··· Study material

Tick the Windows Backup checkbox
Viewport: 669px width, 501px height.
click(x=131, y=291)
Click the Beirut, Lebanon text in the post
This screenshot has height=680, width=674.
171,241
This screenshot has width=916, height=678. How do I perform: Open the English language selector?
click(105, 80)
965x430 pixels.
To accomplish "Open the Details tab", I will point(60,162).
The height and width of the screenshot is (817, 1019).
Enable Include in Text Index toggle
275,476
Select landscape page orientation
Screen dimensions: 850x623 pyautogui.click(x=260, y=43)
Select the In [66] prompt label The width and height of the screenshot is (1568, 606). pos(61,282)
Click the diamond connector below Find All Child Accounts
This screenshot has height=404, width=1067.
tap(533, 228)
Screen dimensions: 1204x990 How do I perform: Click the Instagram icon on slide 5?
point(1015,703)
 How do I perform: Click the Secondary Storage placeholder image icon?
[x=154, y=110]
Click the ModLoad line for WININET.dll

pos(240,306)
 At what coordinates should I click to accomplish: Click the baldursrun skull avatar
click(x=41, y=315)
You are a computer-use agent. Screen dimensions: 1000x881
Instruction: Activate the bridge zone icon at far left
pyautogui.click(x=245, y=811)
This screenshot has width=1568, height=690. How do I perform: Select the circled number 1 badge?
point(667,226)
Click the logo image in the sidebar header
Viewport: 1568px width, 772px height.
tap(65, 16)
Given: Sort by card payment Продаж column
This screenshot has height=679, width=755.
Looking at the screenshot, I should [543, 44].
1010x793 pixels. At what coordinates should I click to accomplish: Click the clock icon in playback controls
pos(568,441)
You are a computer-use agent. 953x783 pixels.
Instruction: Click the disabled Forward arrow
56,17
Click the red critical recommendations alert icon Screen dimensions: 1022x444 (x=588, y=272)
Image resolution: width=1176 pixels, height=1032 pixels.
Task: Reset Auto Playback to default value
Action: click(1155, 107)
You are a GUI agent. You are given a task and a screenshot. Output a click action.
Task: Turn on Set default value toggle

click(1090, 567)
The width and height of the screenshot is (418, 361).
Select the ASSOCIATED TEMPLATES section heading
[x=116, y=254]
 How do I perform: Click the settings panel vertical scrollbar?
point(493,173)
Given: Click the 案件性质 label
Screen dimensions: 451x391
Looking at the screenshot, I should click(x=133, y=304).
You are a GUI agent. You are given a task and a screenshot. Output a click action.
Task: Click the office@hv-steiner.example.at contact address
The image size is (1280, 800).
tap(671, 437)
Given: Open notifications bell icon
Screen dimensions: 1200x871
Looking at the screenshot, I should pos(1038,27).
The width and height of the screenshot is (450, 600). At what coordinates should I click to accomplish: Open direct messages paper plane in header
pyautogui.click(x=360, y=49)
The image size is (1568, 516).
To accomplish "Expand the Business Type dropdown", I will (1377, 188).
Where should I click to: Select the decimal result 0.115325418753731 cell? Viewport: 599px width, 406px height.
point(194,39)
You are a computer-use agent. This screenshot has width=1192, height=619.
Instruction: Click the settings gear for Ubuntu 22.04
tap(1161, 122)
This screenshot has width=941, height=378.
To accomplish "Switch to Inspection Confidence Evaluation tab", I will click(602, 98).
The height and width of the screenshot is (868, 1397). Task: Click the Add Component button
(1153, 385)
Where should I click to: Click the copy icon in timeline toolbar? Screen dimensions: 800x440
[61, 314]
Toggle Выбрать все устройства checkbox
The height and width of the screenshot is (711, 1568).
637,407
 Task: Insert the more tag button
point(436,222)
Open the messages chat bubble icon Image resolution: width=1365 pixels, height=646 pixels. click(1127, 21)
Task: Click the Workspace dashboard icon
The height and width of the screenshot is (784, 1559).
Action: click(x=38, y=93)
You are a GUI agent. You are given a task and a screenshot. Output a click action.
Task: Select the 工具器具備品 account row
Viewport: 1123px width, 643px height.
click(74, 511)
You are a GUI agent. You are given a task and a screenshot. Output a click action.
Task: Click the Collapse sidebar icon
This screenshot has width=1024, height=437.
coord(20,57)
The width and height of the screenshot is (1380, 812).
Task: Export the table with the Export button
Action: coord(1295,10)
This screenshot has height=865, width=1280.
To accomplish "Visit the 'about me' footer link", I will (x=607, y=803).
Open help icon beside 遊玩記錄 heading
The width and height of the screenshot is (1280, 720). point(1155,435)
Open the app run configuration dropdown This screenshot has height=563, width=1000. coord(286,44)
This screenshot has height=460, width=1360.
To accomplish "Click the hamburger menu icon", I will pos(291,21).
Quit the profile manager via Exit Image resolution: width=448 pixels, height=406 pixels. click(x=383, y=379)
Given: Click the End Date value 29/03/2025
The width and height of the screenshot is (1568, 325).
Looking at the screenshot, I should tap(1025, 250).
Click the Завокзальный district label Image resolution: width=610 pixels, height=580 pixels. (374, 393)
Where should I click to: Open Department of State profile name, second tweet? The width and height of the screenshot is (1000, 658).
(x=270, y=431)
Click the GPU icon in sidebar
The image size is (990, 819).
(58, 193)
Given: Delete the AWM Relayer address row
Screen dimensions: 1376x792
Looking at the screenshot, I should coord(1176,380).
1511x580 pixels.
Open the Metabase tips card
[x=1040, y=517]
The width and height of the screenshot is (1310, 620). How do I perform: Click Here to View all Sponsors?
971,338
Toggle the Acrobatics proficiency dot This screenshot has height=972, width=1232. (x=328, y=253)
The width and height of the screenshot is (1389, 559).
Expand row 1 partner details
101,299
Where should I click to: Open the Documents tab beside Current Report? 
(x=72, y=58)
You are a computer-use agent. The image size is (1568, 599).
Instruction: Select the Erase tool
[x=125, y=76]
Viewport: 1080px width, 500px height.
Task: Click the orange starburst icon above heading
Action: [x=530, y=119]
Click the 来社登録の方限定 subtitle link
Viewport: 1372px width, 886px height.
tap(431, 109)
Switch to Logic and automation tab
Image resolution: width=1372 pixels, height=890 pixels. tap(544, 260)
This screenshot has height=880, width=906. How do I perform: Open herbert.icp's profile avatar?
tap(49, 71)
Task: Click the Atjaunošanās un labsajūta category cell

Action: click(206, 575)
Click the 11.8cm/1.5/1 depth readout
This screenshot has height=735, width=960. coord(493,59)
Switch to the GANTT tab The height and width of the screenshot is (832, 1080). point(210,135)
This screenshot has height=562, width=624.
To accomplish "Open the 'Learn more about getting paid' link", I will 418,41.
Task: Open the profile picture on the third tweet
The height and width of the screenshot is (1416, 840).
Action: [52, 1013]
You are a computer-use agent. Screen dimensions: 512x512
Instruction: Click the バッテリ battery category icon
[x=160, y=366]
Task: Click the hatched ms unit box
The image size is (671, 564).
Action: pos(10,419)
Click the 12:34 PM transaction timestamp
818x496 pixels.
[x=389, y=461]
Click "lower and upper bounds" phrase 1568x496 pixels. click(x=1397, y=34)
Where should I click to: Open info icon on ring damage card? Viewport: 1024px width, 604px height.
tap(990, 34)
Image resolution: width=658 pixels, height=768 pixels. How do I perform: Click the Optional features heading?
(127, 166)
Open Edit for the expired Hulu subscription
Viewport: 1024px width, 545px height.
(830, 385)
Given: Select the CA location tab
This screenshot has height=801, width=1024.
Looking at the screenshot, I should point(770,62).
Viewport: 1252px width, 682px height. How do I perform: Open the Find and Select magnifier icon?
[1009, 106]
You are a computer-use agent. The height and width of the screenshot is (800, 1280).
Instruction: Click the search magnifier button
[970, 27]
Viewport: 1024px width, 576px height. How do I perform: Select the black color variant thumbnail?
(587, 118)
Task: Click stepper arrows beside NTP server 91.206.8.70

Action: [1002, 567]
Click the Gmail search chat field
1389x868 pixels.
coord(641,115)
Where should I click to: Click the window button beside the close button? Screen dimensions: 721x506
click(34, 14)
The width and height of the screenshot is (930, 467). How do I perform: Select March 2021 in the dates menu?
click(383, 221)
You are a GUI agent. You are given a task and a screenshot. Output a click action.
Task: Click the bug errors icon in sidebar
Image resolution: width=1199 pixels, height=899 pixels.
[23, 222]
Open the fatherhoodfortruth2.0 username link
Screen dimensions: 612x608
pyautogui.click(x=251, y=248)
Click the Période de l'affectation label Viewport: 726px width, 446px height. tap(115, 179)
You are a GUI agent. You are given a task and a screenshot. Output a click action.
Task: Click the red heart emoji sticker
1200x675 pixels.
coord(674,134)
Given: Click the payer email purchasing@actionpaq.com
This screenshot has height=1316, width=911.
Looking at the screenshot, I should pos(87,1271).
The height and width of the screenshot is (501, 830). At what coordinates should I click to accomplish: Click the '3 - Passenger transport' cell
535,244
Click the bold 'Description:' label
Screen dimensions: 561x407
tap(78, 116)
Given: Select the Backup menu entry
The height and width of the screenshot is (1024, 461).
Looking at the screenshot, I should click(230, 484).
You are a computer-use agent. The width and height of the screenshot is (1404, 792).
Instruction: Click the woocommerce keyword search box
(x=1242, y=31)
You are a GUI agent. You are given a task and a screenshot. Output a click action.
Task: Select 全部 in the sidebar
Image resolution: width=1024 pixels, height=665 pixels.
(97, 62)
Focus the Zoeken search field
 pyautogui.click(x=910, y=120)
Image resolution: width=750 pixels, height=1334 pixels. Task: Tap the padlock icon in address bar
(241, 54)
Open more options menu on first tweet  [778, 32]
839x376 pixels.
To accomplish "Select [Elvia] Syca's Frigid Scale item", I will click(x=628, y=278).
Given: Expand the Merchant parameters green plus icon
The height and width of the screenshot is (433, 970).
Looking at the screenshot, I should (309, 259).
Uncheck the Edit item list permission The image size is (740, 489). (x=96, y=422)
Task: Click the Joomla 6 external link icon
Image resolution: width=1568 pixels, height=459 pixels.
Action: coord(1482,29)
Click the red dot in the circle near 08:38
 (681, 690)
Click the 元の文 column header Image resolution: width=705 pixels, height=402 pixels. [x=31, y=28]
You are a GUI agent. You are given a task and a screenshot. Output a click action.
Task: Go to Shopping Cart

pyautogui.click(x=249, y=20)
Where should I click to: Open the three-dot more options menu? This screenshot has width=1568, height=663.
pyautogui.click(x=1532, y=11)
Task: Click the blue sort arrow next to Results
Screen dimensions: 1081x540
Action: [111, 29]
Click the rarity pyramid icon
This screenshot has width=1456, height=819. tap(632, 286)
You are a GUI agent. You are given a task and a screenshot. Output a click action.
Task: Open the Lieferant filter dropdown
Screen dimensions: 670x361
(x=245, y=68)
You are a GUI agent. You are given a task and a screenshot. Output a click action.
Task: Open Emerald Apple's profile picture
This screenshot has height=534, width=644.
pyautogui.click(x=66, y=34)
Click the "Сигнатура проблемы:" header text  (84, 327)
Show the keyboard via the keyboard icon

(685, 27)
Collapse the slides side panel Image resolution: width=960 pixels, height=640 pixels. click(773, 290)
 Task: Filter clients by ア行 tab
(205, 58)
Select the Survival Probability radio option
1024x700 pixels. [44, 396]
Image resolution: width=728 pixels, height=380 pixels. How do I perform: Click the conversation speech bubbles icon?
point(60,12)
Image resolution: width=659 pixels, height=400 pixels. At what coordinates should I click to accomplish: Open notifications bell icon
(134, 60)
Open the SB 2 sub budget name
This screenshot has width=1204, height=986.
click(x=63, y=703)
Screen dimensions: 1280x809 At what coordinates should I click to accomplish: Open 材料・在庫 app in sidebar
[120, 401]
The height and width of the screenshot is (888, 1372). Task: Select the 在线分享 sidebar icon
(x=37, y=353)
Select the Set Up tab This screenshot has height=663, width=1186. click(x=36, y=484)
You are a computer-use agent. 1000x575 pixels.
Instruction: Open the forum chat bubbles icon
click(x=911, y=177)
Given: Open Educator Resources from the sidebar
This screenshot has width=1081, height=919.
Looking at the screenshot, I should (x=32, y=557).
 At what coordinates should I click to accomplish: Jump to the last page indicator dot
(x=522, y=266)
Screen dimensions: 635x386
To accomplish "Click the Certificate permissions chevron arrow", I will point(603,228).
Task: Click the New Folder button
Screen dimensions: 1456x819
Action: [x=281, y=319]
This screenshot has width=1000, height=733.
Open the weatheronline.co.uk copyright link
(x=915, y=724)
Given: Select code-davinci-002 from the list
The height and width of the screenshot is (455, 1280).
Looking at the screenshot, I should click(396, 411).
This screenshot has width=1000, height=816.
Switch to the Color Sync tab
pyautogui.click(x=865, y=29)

······

• Exercise
If a line of the entries contains "list", it counts; say how many such lines there are and give only the number.

• The answer
2